Exercise
All lines holding the string "Switch" should be copied from the data below.

Exercise materials
⁂

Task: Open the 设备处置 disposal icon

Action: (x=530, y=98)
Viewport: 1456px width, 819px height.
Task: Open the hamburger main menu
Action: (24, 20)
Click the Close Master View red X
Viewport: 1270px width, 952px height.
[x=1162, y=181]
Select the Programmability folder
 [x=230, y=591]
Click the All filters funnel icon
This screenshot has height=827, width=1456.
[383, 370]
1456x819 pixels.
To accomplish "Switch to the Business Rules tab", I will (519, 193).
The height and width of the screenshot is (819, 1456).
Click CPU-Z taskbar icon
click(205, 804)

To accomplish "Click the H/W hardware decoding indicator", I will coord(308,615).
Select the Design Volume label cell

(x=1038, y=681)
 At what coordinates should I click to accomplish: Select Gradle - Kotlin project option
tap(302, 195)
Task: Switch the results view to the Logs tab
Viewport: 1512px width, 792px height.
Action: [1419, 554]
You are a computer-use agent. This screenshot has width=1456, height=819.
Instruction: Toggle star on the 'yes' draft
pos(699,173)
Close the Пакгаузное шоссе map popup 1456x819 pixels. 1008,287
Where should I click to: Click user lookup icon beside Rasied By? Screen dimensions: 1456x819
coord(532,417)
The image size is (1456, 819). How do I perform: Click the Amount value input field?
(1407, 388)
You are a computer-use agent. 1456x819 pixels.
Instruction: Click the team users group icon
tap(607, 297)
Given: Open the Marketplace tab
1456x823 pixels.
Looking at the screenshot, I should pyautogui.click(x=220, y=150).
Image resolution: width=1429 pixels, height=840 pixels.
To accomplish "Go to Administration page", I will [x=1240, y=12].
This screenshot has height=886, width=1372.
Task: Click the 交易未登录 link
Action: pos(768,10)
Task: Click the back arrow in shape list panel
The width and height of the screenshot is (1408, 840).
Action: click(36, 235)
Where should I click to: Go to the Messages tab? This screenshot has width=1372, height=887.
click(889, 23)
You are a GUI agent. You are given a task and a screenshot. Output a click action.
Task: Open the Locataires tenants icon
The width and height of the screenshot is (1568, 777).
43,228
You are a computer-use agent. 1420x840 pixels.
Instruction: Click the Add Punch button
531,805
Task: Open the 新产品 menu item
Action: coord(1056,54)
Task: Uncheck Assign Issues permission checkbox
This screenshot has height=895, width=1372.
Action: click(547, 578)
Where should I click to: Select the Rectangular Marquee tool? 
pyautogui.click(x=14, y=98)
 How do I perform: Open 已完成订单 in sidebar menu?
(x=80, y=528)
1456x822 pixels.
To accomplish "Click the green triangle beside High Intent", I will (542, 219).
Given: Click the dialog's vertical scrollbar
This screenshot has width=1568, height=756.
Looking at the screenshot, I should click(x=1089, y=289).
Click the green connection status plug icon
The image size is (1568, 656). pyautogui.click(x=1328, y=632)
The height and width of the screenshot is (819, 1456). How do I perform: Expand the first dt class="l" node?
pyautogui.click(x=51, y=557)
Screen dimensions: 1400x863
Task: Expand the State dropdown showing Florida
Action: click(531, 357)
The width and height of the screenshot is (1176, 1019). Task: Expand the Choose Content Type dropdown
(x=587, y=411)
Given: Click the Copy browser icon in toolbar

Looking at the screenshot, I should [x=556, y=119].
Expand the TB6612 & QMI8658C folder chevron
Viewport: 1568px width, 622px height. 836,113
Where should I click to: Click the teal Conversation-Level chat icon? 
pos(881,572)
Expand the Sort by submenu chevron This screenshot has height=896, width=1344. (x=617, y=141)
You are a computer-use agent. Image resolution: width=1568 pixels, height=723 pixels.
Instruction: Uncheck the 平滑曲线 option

⁂

Problem solution
To accomplish "Switch to the Business Rules tab", I will (519, 193).
Task: Switch the results view to the Logs tab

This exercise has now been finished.